Intent can be imputed. Under Grokster, "an actor may be contributorily liable for intentionally encouraging direct infringement if the actor knowingly takes steps that are substantially certain to result in such direct infringement." The Court carefully examined Grokster, Napster, and Religious Technology Center v. Netcom On-Line Communication Services, Inc., 907 F. Supp. 12361 (N.D. Cal. 1995), to refine the test in the cyberspace context, and announced the following:
"[A] computer system operator can be held contributorily liable if it ‘has actual knowledge that specific infringing material is available using its system’, and can ‘take simple measures to prevent further damage’ to copyrighted works, yet continues to provide access to infringing works."
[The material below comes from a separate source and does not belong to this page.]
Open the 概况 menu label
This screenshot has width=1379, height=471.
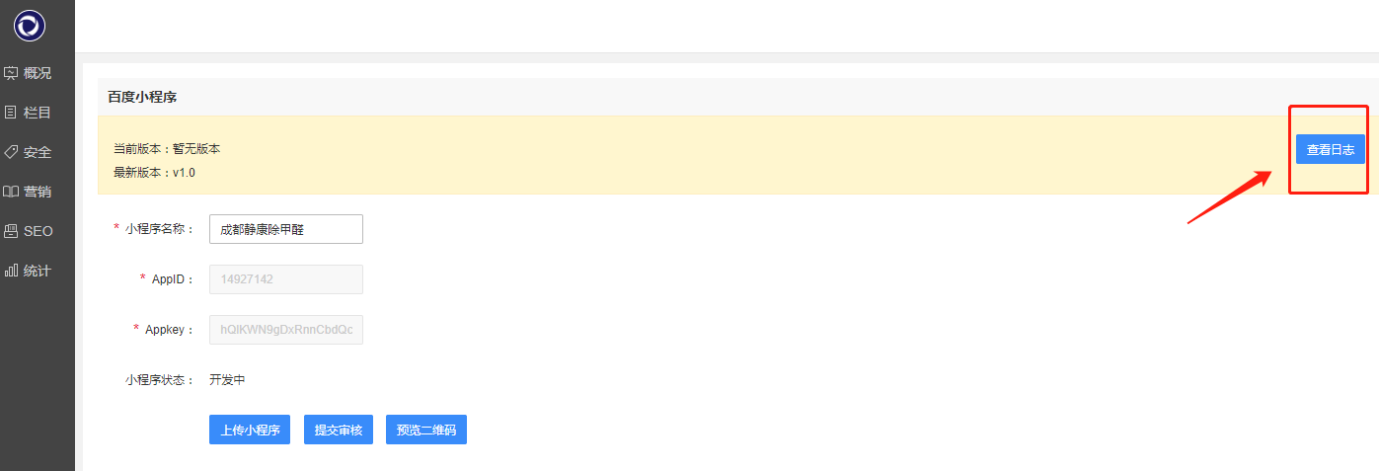(38, 73)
(Citations omitted.) The Court found that Google could be contributorily liable if it had knowledge that infringing images were available using its search engine and could have taken simple measures to prevent further damage to Perfect 10’s copyrighted works, yet failed to take such steps. It remanded to the District Court for further proceedings directed at the adequacy of Perfect 10’s notices to Google and Google’s responses, and a determination of whether there were reasonable and feasible means for Google to refrain from providing access to infringing images.
Vicarious Liability
One infringes vicariously by profiting from direct infringement by third parties while declining to exercise a right to stop or limit it. The Court stated that, to succeed on a claim for vicarious liability, "a plaintiff must establish that the defendant exercises the requisite control over the direct infringer and that the defendant derives a direct financial benefit from the direct infringement." As to the control element, the Court stated that "a defendant exercises control over a direct infringer when he has both a legal right to stop or limit the directly infringing conduct, as well as the practical ability to do so." Therefore, in order to prevail Perfect 10 had to demonstrate that it was likely to establish that Google has the right and ability to stop or limit the infringing activities of third-party websites, and that Google derives a direct financial benefit from such activities. The Court found that Perfect 10 had not met that burden.
Google’s DMCA Defense
The Court noted that the limitations on liability in Title II of the DMCA, 17 U.S.C. § 512, protect direct infringers, as well as secondary infringers under contributory and vicarious liability theories. The parties disputed whether Perfect 10’s DMCA notices were adequate. The Court remanded back to the District Court to determine whether Perfect 10 could overcome Google’s DMCA defense.
Amazon.com
The Ninth Circuit confirmed that Perfect 10 had failed to show a likelihood of success in establishing any liability on Amazon.com’s part for direct or vicarious infringement, for essentially the same reasons Perfect 10 would not likely prevail against Google, with the exception that Amazon.com was further removed from any direct infringement liability because it did not index and store the thumbnails, and only linked to Google’s database that contained those images.
Like Google, however, Amazon.com might be liable for contributory infringement, but the District had failed to consider whether Amazon.com had actual knowledge that specific infringing material is available using its system, whether it could have taken simple measures to prevent further damage to copyrighted works yet continued to provide access to infringing works, and whether Amazon.com could assert a DMCA defense. The Court remanded for further consideration on these points.
Overall score: Perfect 10: 3; Search Engines: 7.